Global Petroleum Limited has signed a Petroleum Agreement to acquire Block 2011A offshore Namibia. Global will hold an 85% interest in the new block as operator. State oil company, Namcor, and a local private company, Aloe, will have carried interests of 10% and 5% respectively.

Block 2011A is located in the northern Walvis basin, immediately to the east of the Company's current licence, PEL0029, which comprises Blocks 1910B and 2010A. The combination of the two licences gives Global an aggregate of 11,608 square kilometres offshore northern Namibia and makes it one of the largest net acreage holders in the region. Global believes that Block 2011A contains the same plays as those detailed in the Competent Person's Report for PEL0029, which was published in January 2018, and is available on the Company's website.

The Repsol operated Welwitschia-1A well, which was drilled in the western part of Block 2011A in 2014, primarily targeted Upper Cretaceous sands on the crest of a large structure but did not encounter a reservoir. However, Global believes that there is significant prospectivity - similar to that in PEL0029 - in the deeper Albian Carbonates, which Welwitschia-1A did not reach.

The Company also believes that there is additional prospectivity in shallower Upper Cretaceous/Tertiary reservoirs on the eastern flank of the Welwitschia structure. These reservoirs have been proven by wells to the north-east and south-east of Block 2011A, and the Cretaceous is a target in both of the wells to be drilled in Q3/Q4 2018 by Tullow and Chariot respectively (see below).

Drilling on Tullow's Cormorant prospect in Block 2012B recently commenced. The Cormorant well is approximately 40 kilometres from Block 2011A and the Tullow block is contiguous with the south-east corner of Block 2011A (Figure 1). Cormorant is ranked by Wood Mackenzie as one of the "15 most anticipated conventional wells in 2018''. Aside from the wider prospectivity of its new acreage, the Company expects that the play to be tested by the Cormorant well extends into Block 2011A, and so positive results from Cormorant should provide Global with significant read across. Further south, Chariot's Prospect S well is due to spud later in the year where a successful outcome should further enhance the oil and gas industry's focus on offshore Namibia.

Under the Block 2011A work programme, in the first two years of the Initial Exploration Period, Global will carry out various studies and will reprocess all existing seismic in the licence area, which includes a 3D seismic data survey shot in the western part. The studies and reprocessing will enable the reservoirs in the Welwitschia structure and elsewhere in the acreage to be mapped with more confidence, and the leads to be identified more accurately.

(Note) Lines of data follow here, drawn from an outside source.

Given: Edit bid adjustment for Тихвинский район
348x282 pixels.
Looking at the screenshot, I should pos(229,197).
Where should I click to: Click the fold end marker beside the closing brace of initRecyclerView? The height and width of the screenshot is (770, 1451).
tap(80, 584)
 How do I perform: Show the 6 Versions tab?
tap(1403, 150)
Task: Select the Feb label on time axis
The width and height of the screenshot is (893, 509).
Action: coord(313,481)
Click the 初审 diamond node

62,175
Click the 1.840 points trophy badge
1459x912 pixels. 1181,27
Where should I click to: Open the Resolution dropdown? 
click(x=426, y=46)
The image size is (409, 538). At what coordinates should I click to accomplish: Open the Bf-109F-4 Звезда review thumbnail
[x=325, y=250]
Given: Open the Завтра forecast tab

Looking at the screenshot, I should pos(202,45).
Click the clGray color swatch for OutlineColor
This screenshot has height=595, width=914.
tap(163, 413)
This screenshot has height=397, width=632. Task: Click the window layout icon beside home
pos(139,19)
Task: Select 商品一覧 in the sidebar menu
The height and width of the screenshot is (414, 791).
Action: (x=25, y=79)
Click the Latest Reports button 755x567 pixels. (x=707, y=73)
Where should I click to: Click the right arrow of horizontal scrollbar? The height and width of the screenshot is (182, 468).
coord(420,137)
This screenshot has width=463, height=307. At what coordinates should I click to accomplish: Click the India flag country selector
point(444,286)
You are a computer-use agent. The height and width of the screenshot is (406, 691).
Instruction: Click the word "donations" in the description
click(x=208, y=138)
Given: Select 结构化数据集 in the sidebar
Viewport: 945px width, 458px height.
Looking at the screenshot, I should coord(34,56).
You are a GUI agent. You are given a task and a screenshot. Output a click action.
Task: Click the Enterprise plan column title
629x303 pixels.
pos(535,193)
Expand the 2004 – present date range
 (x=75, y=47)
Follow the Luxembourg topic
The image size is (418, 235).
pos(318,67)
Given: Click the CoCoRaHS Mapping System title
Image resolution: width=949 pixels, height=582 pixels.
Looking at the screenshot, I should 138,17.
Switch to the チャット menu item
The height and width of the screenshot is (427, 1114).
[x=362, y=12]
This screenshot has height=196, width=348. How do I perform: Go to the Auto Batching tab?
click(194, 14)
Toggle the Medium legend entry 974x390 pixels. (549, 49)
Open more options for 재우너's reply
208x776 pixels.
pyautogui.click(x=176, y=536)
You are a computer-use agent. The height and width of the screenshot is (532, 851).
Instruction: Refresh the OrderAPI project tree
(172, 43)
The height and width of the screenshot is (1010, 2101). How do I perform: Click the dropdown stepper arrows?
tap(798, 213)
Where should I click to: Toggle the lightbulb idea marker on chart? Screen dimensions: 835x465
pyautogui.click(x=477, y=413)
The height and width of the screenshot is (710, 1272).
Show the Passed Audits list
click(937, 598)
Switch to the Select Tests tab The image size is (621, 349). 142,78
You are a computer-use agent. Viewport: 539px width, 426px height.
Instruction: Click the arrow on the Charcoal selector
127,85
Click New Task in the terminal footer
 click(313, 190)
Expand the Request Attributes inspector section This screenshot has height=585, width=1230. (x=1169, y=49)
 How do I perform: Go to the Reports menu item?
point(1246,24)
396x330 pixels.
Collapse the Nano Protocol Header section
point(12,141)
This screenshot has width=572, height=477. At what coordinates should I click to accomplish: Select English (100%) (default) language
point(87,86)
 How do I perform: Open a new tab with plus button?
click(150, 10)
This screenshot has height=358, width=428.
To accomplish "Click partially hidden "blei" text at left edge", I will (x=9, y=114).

At the end of two years, Global has the option either to shoot a new 2,000 square kilometre 3D seismic data survey in the eastern part of Block 2011A, or alternatively to relinquish the licence.

Peter Hill, Global Petroleum's CEO, commented:
"It is clear that oil and gas industry interest in offshore Namibia has accelerated greatly in recent months and we are therefore extremely pleased to have succeeded in what has been a long-term aim for the Company - acquiring Block 2011A adjacent to our existing acreage.

"Block 2011A is situated in an area of offshore Namibia which is considered by Global and the industry to be highly prospective, as evidenced by recent farm-ins involving major NOCs and IOCs, and especially by the Cormorant well currently drilling close by. Our immediate obligations can be completed at relatively low cost to us, and the potential advantages of read across from drilling activity by other industry participants are clear."